Let $G=\langle X\mid R \rangle$ be a finitely presented group, $S$ a finite subset and $H=\langle S\rangle$.
As you mentioned recursive presentations in your comment, let me mention that there is a naive algorithm that always finds a recursive presentation for $H$: just enumerate all words in $S$ that happen to lie in $\langle\langle R \rangle\rangle$. Of course, as there are finitely presented groups that are not coherent, $H$ may not be finitely presentable, so this is the best you can hope for.
Even if you assume that $H$ is finitely presentable, as Misha says, there is no algorithm to compute a finite presentation for $H$. This follows immediately from the undecidability of the word problem: if you could compute a presentation for $\langle w\rangle$ then, in particular, you could determine whether or not $w=1$.

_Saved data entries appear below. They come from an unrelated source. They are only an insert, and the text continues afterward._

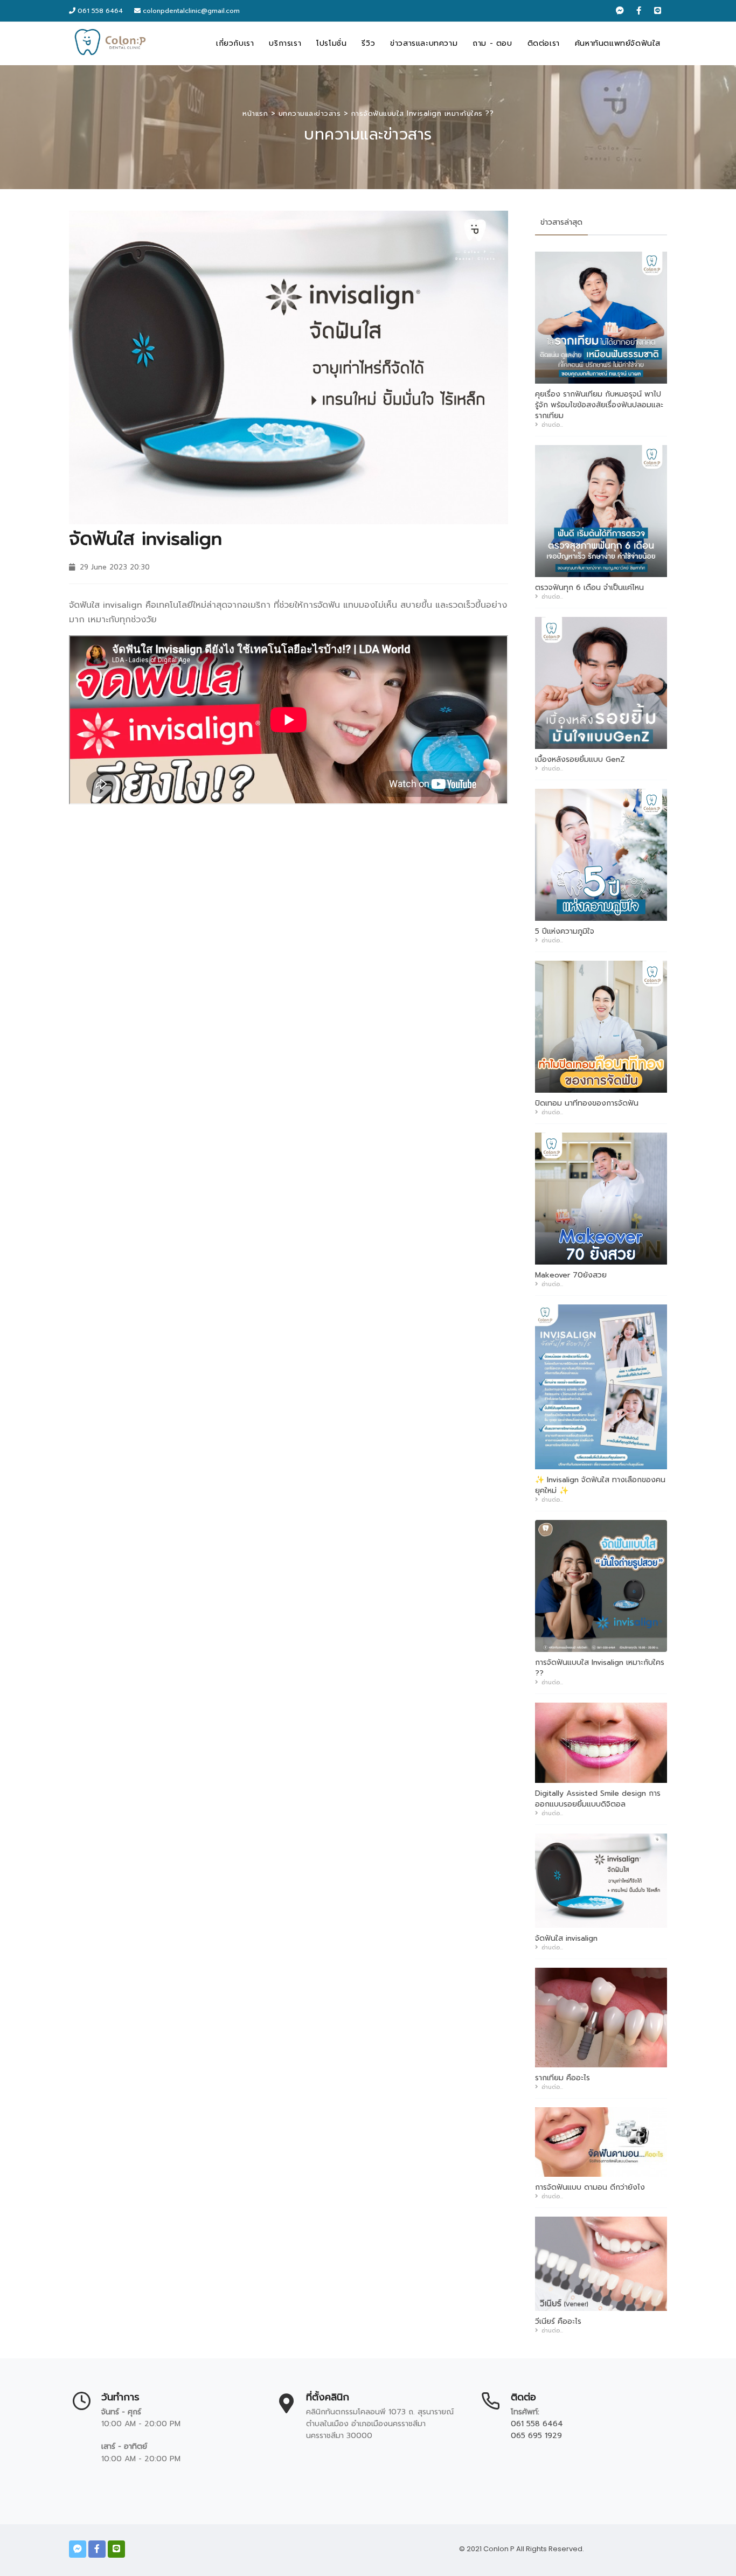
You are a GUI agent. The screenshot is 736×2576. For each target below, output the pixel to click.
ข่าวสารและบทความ (423, 43)
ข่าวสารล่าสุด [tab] (561, 222)
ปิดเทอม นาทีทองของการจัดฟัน (586, 1103)
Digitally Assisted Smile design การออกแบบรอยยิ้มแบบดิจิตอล (598, 1799)
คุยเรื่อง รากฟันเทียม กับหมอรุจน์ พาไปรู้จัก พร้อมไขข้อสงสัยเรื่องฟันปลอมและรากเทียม (599, 405)
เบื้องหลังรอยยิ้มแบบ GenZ (580, 759)
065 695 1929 (536, 2435)
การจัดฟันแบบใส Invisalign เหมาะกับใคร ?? (599, 1668)
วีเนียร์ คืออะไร (558, 2321)
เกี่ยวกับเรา (235, 43)
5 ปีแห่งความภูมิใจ (564, 931)
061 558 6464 (99, 11)
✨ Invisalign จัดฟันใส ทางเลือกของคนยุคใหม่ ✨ (600, 1485)
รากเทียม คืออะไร (562, 2078)
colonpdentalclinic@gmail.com (191, 11)
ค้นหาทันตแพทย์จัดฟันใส (618, 43)
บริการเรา (285, 43)
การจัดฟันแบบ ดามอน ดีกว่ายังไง (590, 2187)
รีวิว (368, 43)
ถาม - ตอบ (492, 43)
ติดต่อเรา (543, 43)
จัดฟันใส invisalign (566, 1938)
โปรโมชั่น (331, 43)
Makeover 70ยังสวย (571, 1275)
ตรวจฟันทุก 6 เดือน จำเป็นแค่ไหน (589, 587)
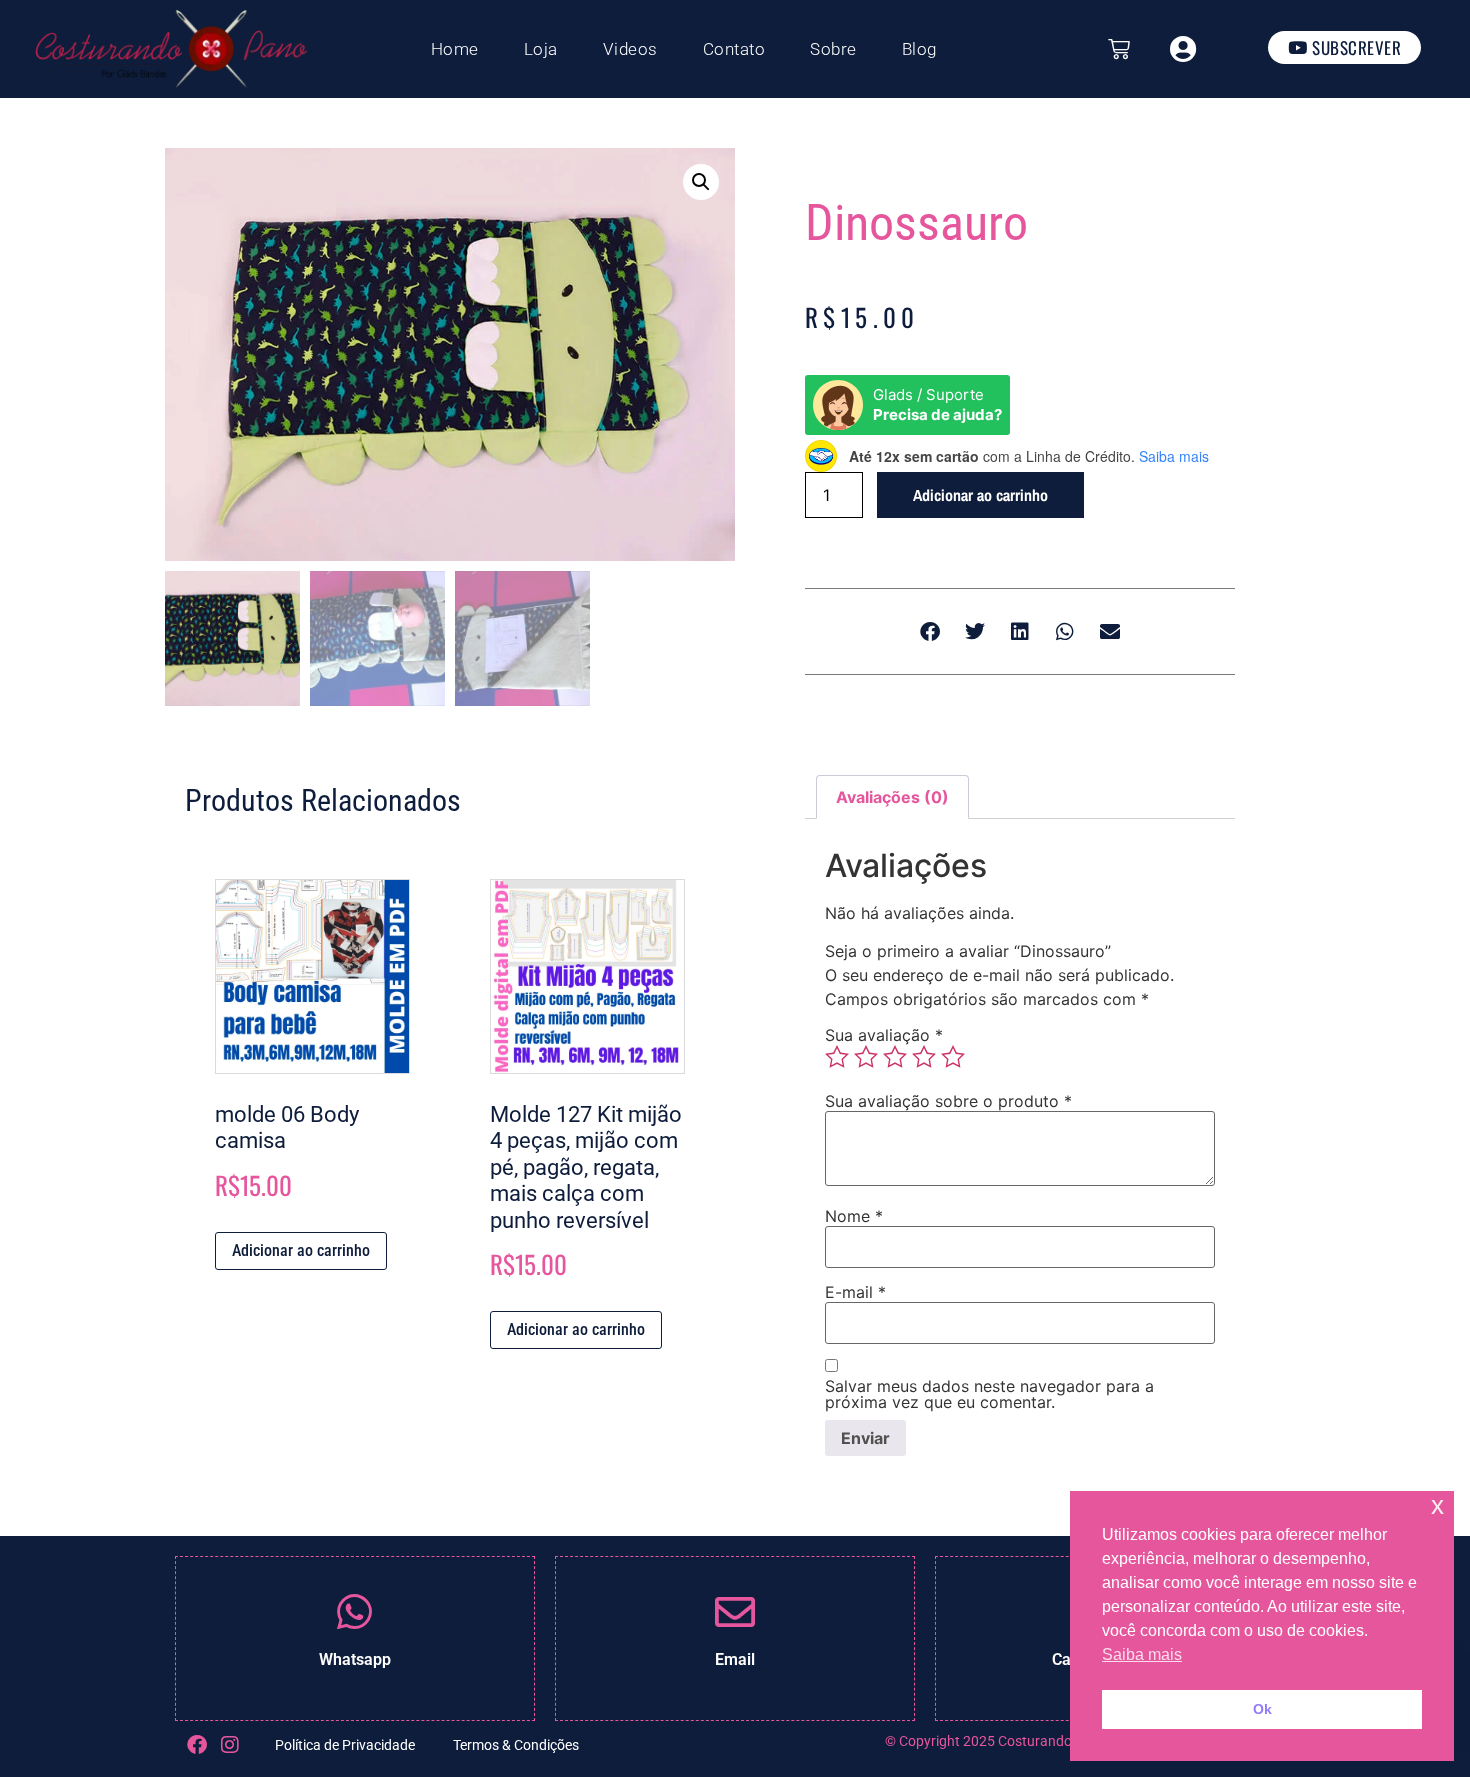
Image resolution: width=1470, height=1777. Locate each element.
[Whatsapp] (355, 1612)
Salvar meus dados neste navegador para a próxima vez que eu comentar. (989, 1394)
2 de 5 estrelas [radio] (866, 1057)
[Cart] (1119, 49)
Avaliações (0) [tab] (892, 797)
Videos (630, 49)
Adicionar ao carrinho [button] (301, 1250)
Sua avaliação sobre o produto (948, 1101)
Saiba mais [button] (1142, 1654)
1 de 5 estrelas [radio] (837, 1057)
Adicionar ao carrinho (980, 495)
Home (455, 49)
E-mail (855, 1292)
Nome (854, 1216)
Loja (541, 49)
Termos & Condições (516, 1745)
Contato (734, 49)
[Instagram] (230, 1745)
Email (735, 1659)
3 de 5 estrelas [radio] (895, 1057)
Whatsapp (355, 1659)
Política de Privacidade (345, 1745)
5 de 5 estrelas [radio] (953, 1057)
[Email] (735, 1612)
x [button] (1437, 1505)
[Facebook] (197, 1745)
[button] (701, 182)
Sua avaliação (884, 1035)
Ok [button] (1262, 1709)
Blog (919, 49)
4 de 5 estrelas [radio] (924, 1057)
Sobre (833, 49)
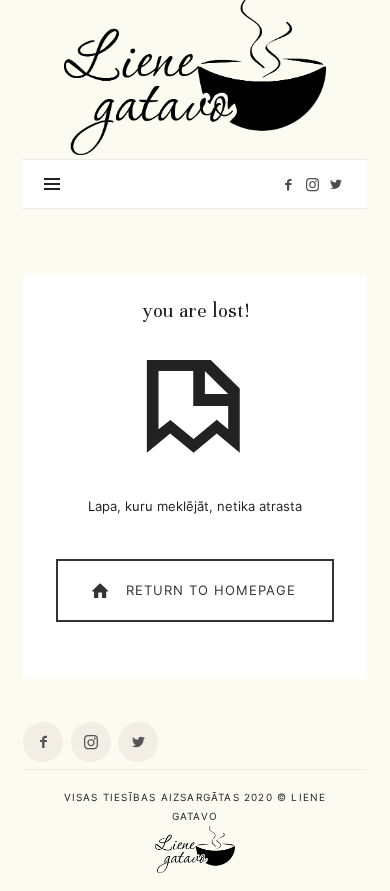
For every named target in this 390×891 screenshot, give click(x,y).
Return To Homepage (208, 589)
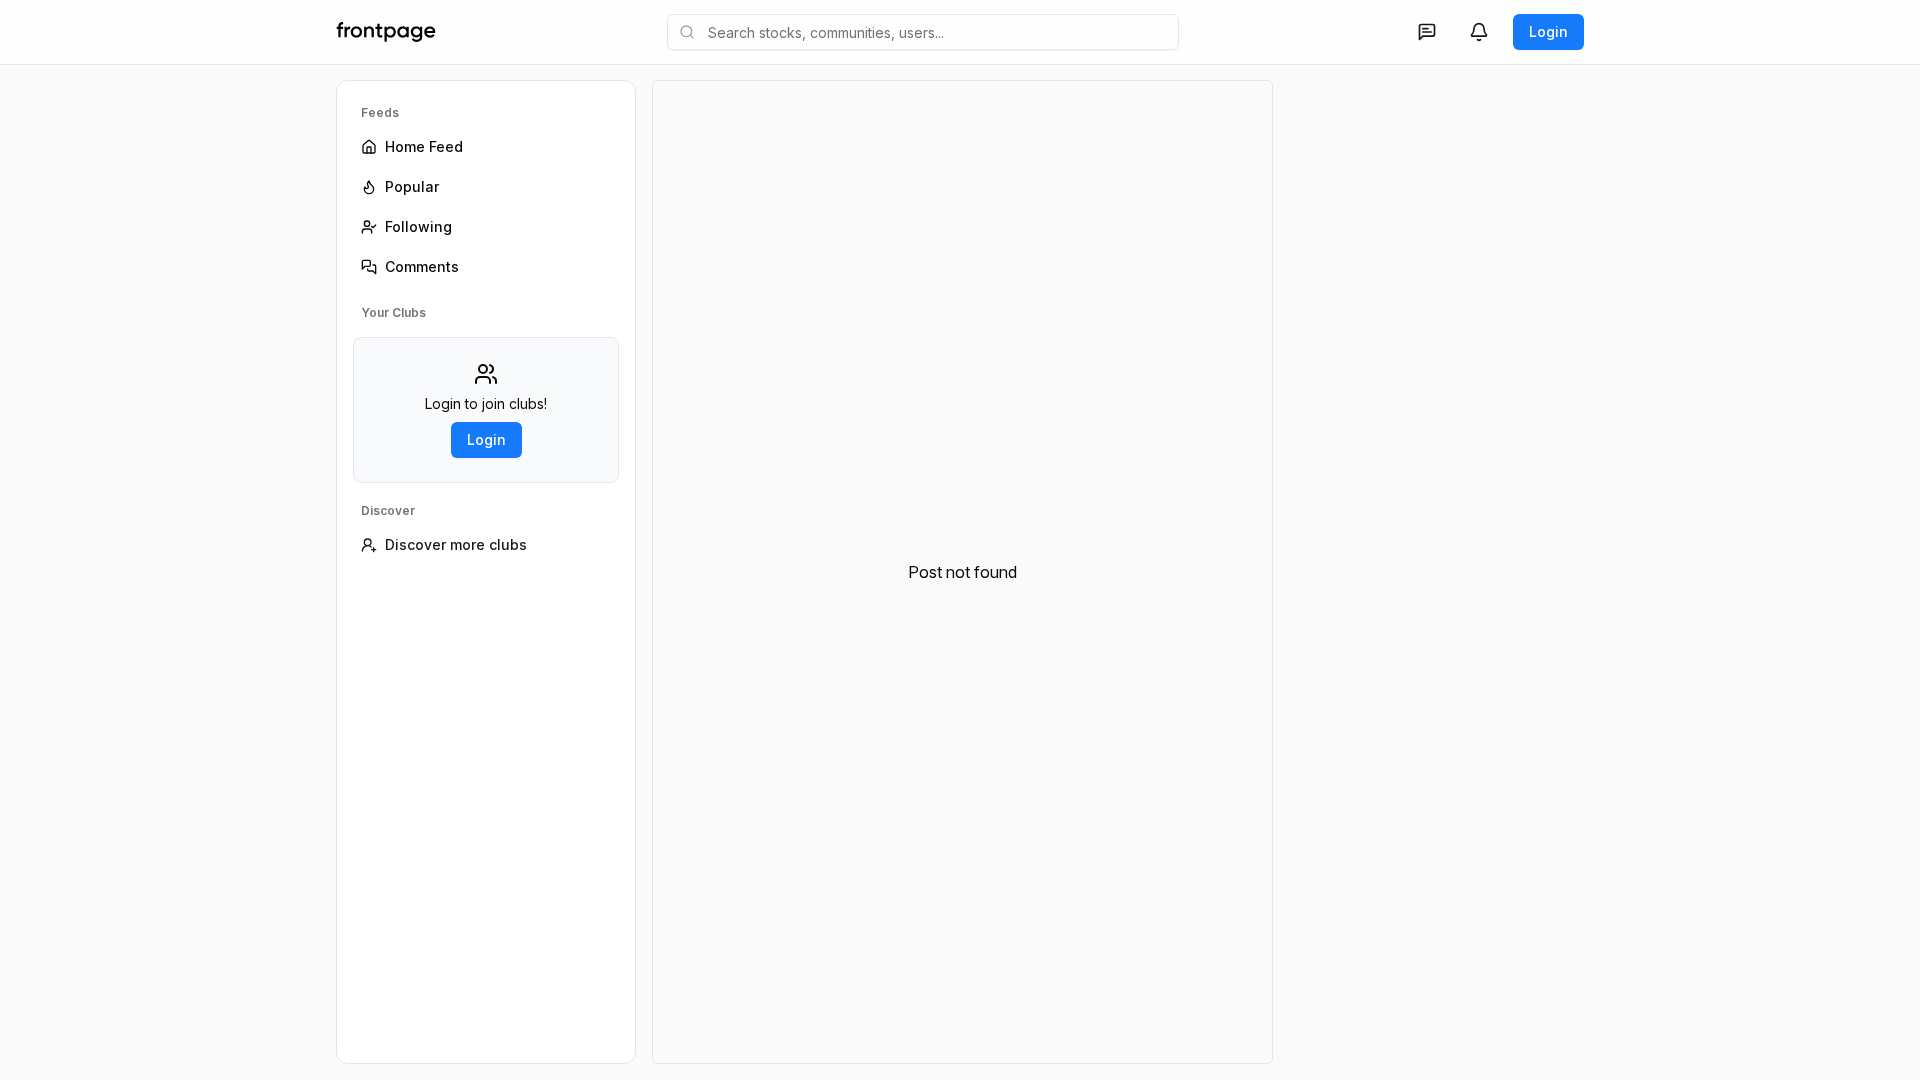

Of course, the next thing to wonder is whether there are examples with solvable word problem. Collins constructed a group with solvable word problem and unsolvable order problem --- that is, you can tell whether or not an element $w$ is trivial, but you can't compute the order of $w$. Again, it follows that you can't compute a presentation for $\langle w\rangle$.
The examples so far are specially constructed to behave badly. Bridson and I used work of Haglund and Wise to give examples which show that you can't compute presentations for finitely presentable subgroups even in 'naturally occurring' classes like automatic groups and matrix groups. You can also look at Section 8 of our paper for a summary of positive results.